● **Items from a dataset**:
BEGIN
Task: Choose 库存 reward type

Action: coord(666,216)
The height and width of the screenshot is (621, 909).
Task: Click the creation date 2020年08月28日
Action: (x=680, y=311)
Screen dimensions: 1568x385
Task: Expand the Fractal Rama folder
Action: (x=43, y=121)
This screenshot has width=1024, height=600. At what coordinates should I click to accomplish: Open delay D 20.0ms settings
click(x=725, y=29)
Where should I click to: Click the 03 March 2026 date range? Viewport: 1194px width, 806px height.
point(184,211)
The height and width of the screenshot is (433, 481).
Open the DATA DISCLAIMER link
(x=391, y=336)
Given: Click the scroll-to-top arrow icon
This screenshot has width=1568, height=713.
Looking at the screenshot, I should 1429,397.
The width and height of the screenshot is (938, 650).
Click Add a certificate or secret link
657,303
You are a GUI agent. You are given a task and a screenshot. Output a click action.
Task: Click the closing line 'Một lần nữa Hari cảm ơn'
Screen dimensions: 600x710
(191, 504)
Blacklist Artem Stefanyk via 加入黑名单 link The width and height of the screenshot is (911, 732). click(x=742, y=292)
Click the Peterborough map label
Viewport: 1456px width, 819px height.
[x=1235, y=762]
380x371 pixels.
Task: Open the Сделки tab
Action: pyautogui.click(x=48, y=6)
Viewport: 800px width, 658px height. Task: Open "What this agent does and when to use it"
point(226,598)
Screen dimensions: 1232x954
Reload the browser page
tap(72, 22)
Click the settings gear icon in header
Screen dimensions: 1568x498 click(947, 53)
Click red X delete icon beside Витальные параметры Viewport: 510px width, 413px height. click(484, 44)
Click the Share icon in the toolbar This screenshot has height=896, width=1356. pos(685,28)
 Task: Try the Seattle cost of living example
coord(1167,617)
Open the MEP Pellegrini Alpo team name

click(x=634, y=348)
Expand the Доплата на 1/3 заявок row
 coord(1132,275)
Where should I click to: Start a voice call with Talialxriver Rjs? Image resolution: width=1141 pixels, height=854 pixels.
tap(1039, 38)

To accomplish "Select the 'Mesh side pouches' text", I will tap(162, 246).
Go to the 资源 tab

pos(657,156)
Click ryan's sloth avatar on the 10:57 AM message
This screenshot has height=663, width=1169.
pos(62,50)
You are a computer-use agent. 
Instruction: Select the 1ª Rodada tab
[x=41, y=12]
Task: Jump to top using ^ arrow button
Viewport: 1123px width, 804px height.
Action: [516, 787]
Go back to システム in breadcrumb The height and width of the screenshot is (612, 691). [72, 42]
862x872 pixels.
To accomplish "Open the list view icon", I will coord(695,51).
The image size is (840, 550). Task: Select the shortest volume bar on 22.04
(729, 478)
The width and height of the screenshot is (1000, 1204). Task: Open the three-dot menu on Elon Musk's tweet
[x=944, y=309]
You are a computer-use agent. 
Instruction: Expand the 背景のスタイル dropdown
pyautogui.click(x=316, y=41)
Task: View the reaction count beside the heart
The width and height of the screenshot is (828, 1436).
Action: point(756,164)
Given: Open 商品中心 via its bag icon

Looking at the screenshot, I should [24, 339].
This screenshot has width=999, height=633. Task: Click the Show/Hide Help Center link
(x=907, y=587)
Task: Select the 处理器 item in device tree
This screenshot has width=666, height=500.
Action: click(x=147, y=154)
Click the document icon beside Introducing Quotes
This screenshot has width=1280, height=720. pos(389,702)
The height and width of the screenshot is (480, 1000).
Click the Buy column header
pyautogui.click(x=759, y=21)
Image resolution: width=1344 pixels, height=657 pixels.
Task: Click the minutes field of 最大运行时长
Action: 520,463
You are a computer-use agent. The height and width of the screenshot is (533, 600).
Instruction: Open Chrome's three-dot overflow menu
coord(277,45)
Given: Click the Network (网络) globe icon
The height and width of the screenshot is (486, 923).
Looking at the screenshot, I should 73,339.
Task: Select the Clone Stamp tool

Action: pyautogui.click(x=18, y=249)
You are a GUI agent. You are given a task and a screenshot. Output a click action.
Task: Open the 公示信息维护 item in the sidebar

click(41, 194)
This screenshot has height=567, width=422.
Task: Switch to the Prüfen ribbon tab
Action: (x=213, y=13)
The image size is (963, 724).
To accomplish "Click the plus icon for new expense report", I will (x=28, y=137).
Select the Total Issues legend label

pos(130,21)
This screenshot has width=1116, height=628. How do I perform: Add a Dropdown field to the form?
END
● **TASK OBJECTIVE**: Write out every entry above exactly as given.

● **SOLUTION FOR THIS PROBLEM**:
Task: Choose 库存 reward type

Action: coord(666,216)
The height and width of the screenshot is (621, 909).
Task: Click the creation date 2020年08月28日
Action: (x=680, y=311)
Screen dimensions: 1568x385
Task: Expand the Fractal Rama folder
Action: (x=43, y=121)
This screenshot has width=1024, height=600. At what coordinates should I click to accomplish: Open delay D 20.0ms settings
click(x=725, y=29)
Where should I click to: Click the 03 March 2026 date range? Viewport: 1194px width, 806px height.
point(184,211)
The height and width of the screenshot is (433, 481).
Open the DATA DISCLAIMER link
(x=391, y=336)
Given: Click the scroll-to-top arrow icon
This screenshot has width=1568, height=713.
Looking at the screenshot, I should 1429,397.
The width and height of the screenshot is (938, 650).
Click Add a certificate or secret link
657,303
You are a GUI agent. You are given a task and a screenshot. Output a click action.
Task: Click the closing line 'Một lần nữa Hari cảm ơn'
Screen dimensions: 600x710
(191, 504)
Blacklist Artem Stefanyk via 加入黑名单 link The width and height of the screenshot is (911, 732). click(x=742, y=292)
Click the Peterborough map label
Viewport: 1456px width, 819px height.
[x=1235, y=762]
380x371 pixels.
Task: Open the Сделки tab
Action: pyautogui.click(x=48, y=6)
Viewport: 800px width, 658px height. Task: Open "What this agent does and when to use it"
point(226,598)
Screen dimensions: 1232x954
Reload the browser page
tap(72, 22)
Click the settings gear icon in header
Screen dimensions: 1568x498 click(947, 53)
Click red X delete icon beside Витальные параметры Viewport: 510px width, 413px height. click(484, 44)
Click the Share icon in the toolbar This screenshot has height=896, width=1356. pos(685,28)
 Task: Try the Seattle cost of living example
coord(1167,617)
Open the MEP Pellegrini Alpo team name

click(x=634, y=348)
Expand the Доплата на 1/3 заявок row
 coord(1132,275)
Where should I click to: Start a voice call with Talialxriver Rjs? Image resolution: width=1141 pixels, height=854 pixels.
tap(1039, 38)

To accomplish "Select the 'Mesh side pouches' text", I will tap(162, 246).
Go to the 资源 tab

pos(657,156)
Click ryan's sloth avatar on the 10:57 AM message
This screenshot has height=663, width=1169.
pos(62,50)
You are a computer-use agent. 
Instruction: Select the 1ª Rodada tab
[x=41, y=12]
Task: Jump to top using ^ arrow button
Viewport: 1123px width, 804px height.
Action: [516, 787]
Go back to システム in breadcrumb The height and width of the screenshot is (612, 691). [72, 42]
862x872 pixels.
To accomplish "Open the list view icon", I will coord(695,51).
The image size is (840, 550). Task: Select the shortest volume bar on 22.04
(729, 478)
The width and height of the screenshot is (1000, 1204). Task: Open the three-dot menu on Elon Musk's tweet
[x=944, y=309]
You are a computer-use agent. 
Instruction: Expand the 背景のスタイル dropdown
pyautogui.click(x=316, y=41)
Task: View the reaction count beside the heart
The width and height of the screenshot is (828, 1436).
Action: point(756,164)
Given: Open 商品中心 via its bag icon

Looking at the screenshot, I should [24, 339].
This screenshot has width=999, height=633. Task: Click the Show/Hide Help Center link
(x=907, y=587)
Task: Select the 处理器 item in device tree
This screenshot has width=666, height=500.
Action: click(x=147, y=154)
Click the document icon beside Introducing Quotes
This screenshot has width=1280, height=720. pos(389,702)
The height and width of the screenshot is (480, 1000).
Click the Buy column header
pyautogui.click(x=759, y=21)
Image resolution: width=1344 pixels, height=657 pixels.
Task: Click the minutes field of 最大运行时长
Action: 520,463
You are a computer-use agent. The height and width of the screenshot is (533, 600).
Instruction: Open Chrome's three-dot overflow menu
coord(277,45)
Given: Click the Network (网络) globe icon
The height and width of the screenshot is (486, 923).
Looking at the screenshot, I should 73,339.
Task: Select the Clone Stamp tool

Action: pyautogui.click(x=18, y=249)
You are a GUI agent. You are given a task and a screenshot. Output a click action.
Task: Open the 公示信息维护 item in the sidebar

click(41, 194)
This screenshot has height=567, width=422.
Task: Switch to the Prüfen ribbon tab
Action: (x=213, y=13)
The image size is (963, 724).
To accomplish "Click the plus icon for new expense report", I will (x=28, y=137).
Select the Total Issues legend label

pos(130,21)
This screenshot has width=1116, height=628. How do I perform: Add a Dropdown field to the form?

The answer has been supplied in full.